7.ARMY MAN: In 1960's G.I. Blues, Elvis didn't have to stretch too much to play a singing G.I. stationed in Germany.
In the early 1960s, Elvis focused more on his film career than on live performances. After making G.I. Blues and its accompanying soundtrack, Elvis starred in Flaming Star, Wild in the Country and then Blue Hawaii.
During that time, Elvis was taking in the Hollywood scene surrounded by a close-knit group of friends that became known as the Memphis Mafia, author Peter Guralnick noted in his 1999 book, Careless Love: The Unmaking of Elvis Presley. One member of the group, road manager Joe Esposito, said in the book: "None of us slept more than a few hours at a time. We lived on amphetamines. We woke at 5 o'clock each morning to report to the set, then spent the rest of our time screwing around."

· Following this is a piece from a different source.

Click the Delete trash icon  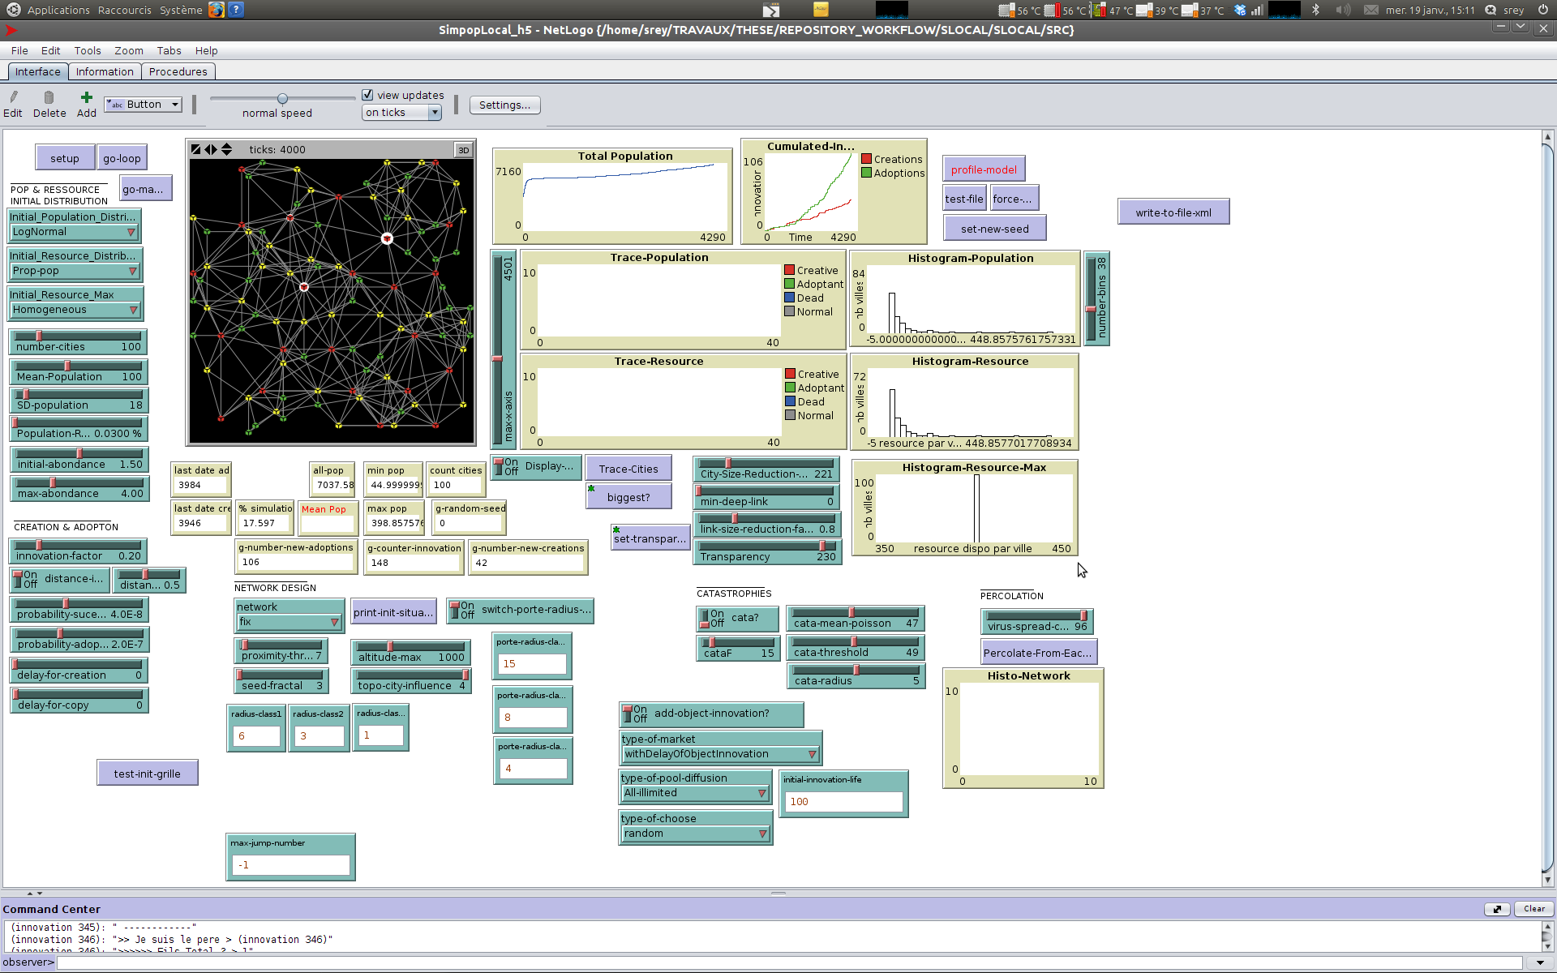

As the 1960s wore on, Elvis's star had begun to fade somewhat, as he was upstaged by the onslaught of the Beatles and the changing social climate. As Guralnick wrote: "There was no getting past the fact that the records were no longer selling as they once had, they no longer mattered as they used to. (Elvis) admired the Beatles yet felt threatened by them ... he, too, had once been in the vanguard of the revolution, and now he was embarrassed to listen to his own music, to watch his own films."